J’ai posté sur Facebook quelques remarques cursives ; je vois bien à la relecture du Livre , qu’on ne s’en tire pas avec elles . Je commente ci-dessous librement.
L’Auteur de l’ouvrage a une magnifique formule ; je la reprends à mon compte : « À mes yeux, la nostalgie est une impasse, mais l’oubli est un tombeau. »
Ce que je m’apprête à écrire fera sans doute, pour mes lectrices éventuelles, partie d’une « nostalgie inavouée » ; je prends le risque. J’ai aimé l’URSS. Ce n’est pas une catégorie politique ; peut-on ressentir de l’amour pour « un peuple » ? Est-ce là une attitude pensable ? Beaucoup en tout cas en participèrent, je ne fus pas le seul. Fin des années 60 , la nouvelle génération soviétique , pour ce que j’en ai vu, c’est-à-dire peu , avait confiance dans l’avenir ; ce n’était pas du tout l’atmosphère française ; dans les années 70, vers la fin, c’était très différent ; l’amertume , le désenchantement était partout .

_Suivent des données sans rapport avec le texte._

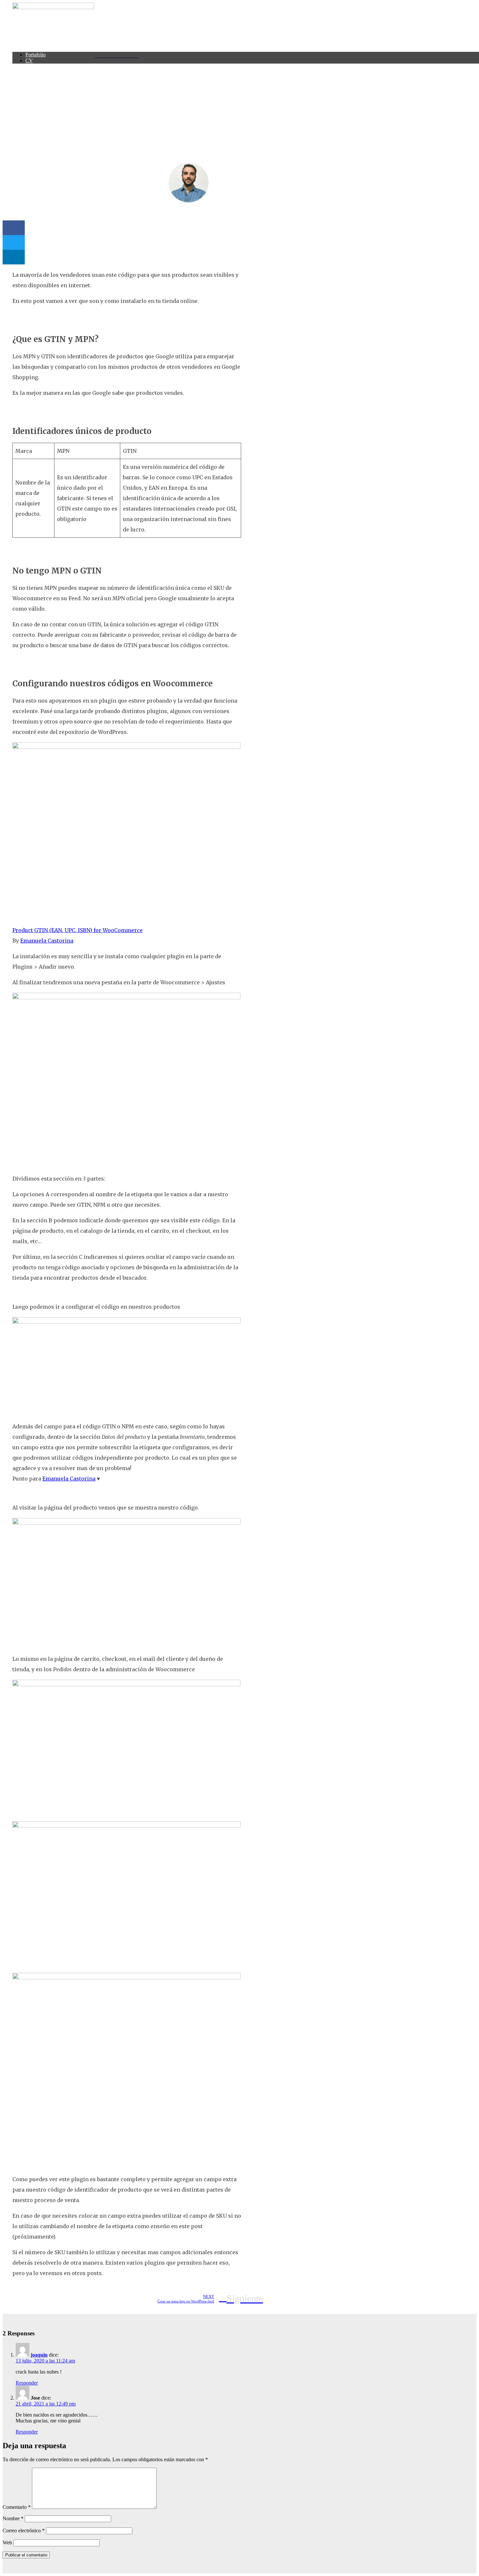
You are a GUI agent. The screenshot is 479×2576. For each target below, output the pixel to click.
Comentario (17, 2507)
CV (29, 60)
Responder (27, 2383)
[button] (14, 227)
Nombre (13, 2518)
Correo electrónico (24, 2530)
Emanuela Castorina (46, 940)
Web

Pour en finir avec ces considérations peu politiques , je découvris au fond d’une Bibliothéque , au siège de ma Fédération du PCF, il y a fort longtemps , des livres poussiéreux que personne n’avait ouverts ; écrits en allemand , c’étaient ,entre autres, les minutes des grands procès de Moscou ; je ne parlais pas couramment la langue , il s’en faut de beaucoup mais je m’astreignis à la lecture et j’y découvris les phrases suivantes dans la bouche du Procureur Général de l’URSS ( son nom n’a pas d’importance on peut le trouver partout ) : « la Justice bourgeoise a inventé la notion de « preuve » ; mais nous autres marxistes , nous n’avons pas besoin de recourir aux concepts bourgeois ; un crime a des causes ; des circonstances qui en expliquent le mobile et en créent la possibilité ; l’URSS n’est -elle pas encerclée d’ennemis puissants ? Elle l’est ; l’URSS n’est -elle pas sujette à toutes les entreprises visant à miner son régime de l’intérieur ? Elle l’est ; tout cela conduit à penser que des complots se trament en permanence pour lui porter des coups par tous les moyens ; mais les ennemis de l’URSS peuvent -ils un instant songer que notre peuple soviétique les aide ? Evidemment non. Il n’y pas chez nous la possibilité de créer une adhésion populaire à des projets criminels de cette nature. Par conséquent, ces complots ourdis par nos ennemis ne pouvaient trouver un chemin que d’une seule façon. Seule la pénétration de l’appareil d’Etat au plus haut niveau par des agents rusés et subtils pouvaient espérer parvenir à leurs fins. Comme on le voit , il n’y a pas besoin de « preuves » pour penser que de tels agissements sont certains ; nous jugeons aujourd’hui des criminels d’une qualité nouvelle ; ils ont disposé de la confiance du peuple soviétique au plus haut niveau de l’Etat et l’ont trahie de la façon la plus abjecte ; nous n’avons pas besoin de leurs « aveux » pour savoir qu’ils sont coupables ; leur repentir hypocrite ne peut assouplir les sentences qui seront prononcées au nom du peuple soviétique … etc etc .. »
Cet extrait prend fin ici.